While the main trade with the Blacklocks was glass, steel, jewels and cloth, With the Stonefoots, it was mostly unrefined ores, meats, and spices coming into Erebor.  In turn, metal goods, jewelry, and gold had flowed out, but in recent times, food had become a decent-sized export for Erebor to the Iron Hills and the Stonefoots.  This was made possible thanks to Harry’s runes and dwarven ingenuity. Harry’s runes could keep bugs or rodents away, while dwarven runes could keep food cool.  Recently, they had even found a way to take runes they used in their underground farms and Harry’s runes to create an array that, although very large, could keep the foodstuffs of a cart fresh for the months it took to transport anything to Varni’s Folly.

“Through us, the elves of Mirkwood and Dale can both help to shoulder that burden.  I’ve already begun a message to Legolas in that regard,” Thorin agreed. “But Fili’s force will be the first we send.  They will have some food, but more weapons, healing supplies, scouts and warriors.”

Thorin looked up at Harry and Tauriel. “Harry, I know not what kind of recompense the Stonefoots will willingly pay you to help, and I hate to ask, but…”

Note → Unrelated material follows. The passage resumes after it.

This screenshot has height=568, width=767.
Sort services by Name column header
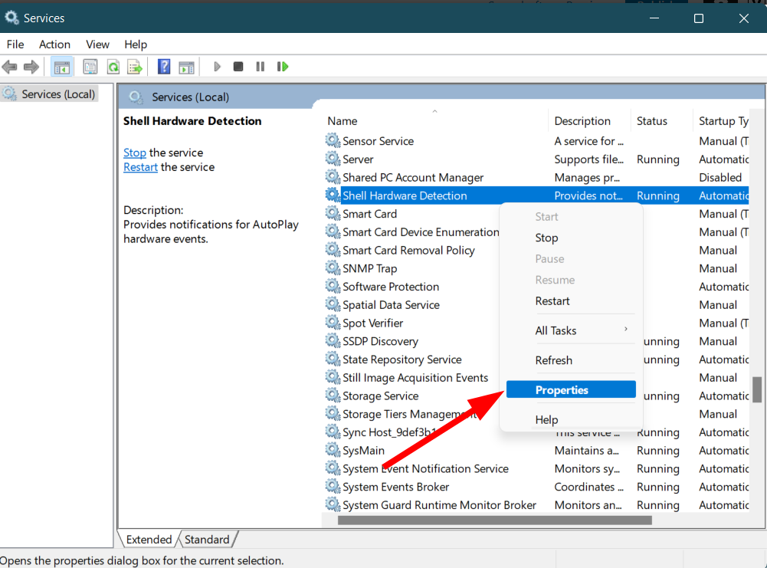[x=343, y=121]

“You don’t have to.  If any of my friends are going looking for trouble, I think it’s only natural I go with them. Besides, the Easterlings have long severed the Great Enemy, going as far back as Ulfang in the First Age and his betrayal of the elves of East Beleriand in the Nirnaeth Arnoediad (Battle of Unnumbered Tears).” Harry answered before glancing over at Tauriel. 

He gestured down at the map, but she shook her head.  Despite all the talk about the cold drakes and the Withered Heath and the Easterlings, none of it had jolted her as much as Harry mentioning the Forodwaith. My quarry is in the frozen wastes, not the dragon-blasted Heath or the Grey Mountains.  That is a distinct pity.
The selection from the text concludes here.